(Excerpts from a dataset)
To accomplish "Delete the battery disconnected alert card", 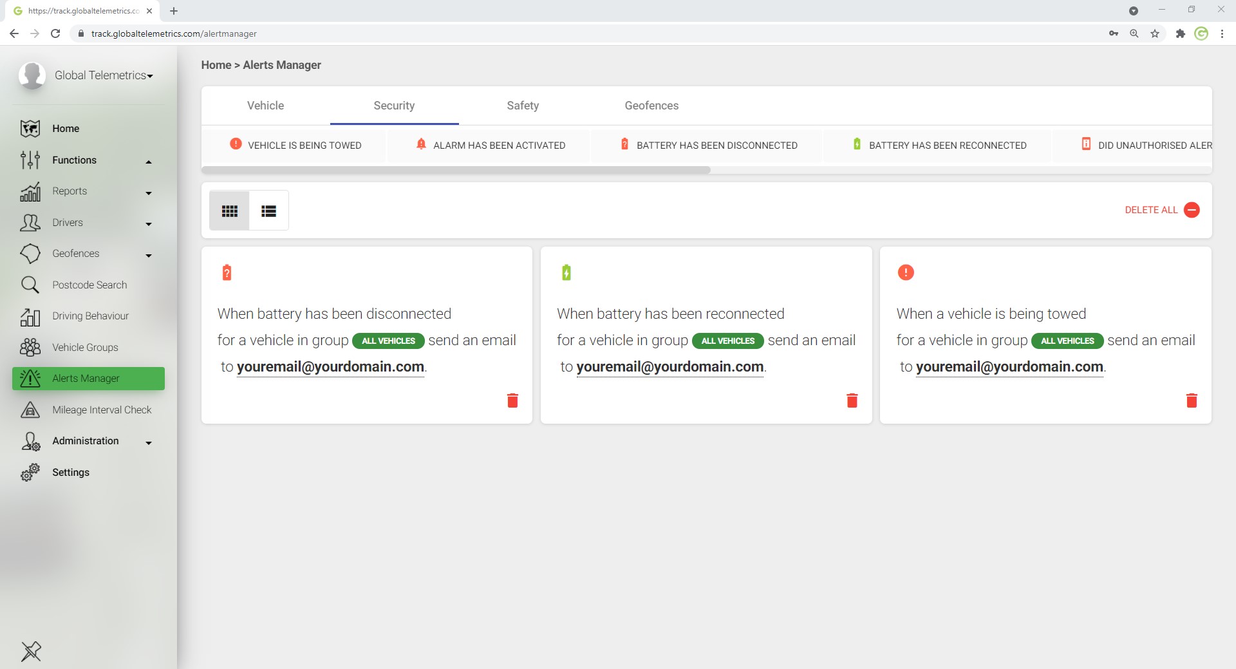I will (512, 400).
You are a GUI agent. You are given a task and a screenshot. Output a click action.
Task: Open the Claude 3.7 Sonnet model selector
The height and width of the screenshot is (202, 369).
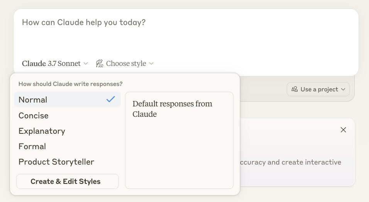(51, 64)
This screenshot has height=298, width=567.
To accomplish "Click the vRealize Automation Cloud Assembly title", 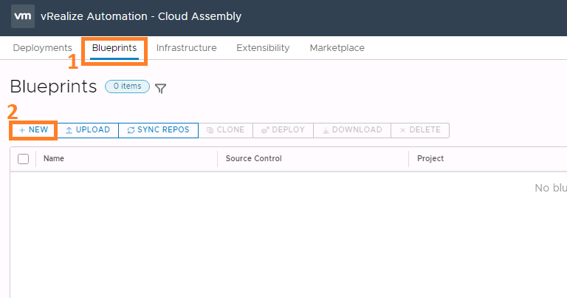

● **PROBLEM REQUIREMENTS**
Leave out each picture and extract the lines from the one containing "You are a GUI" through the end of the records above, inclusive, exactly as they stand.

● **SOLUTION FOR THIS EXERCISE**
You are a GUI agent. You are given a task and a screenshot. Output a click action.
Task: Open the Claude 3.7 Sonnet model selector
The height and width of the screenshot is (202, 369).
(51, 64)
This screenshot has height=298, width=567.
To accomplish "Click the vRealize Automation Cloud Assembly title", 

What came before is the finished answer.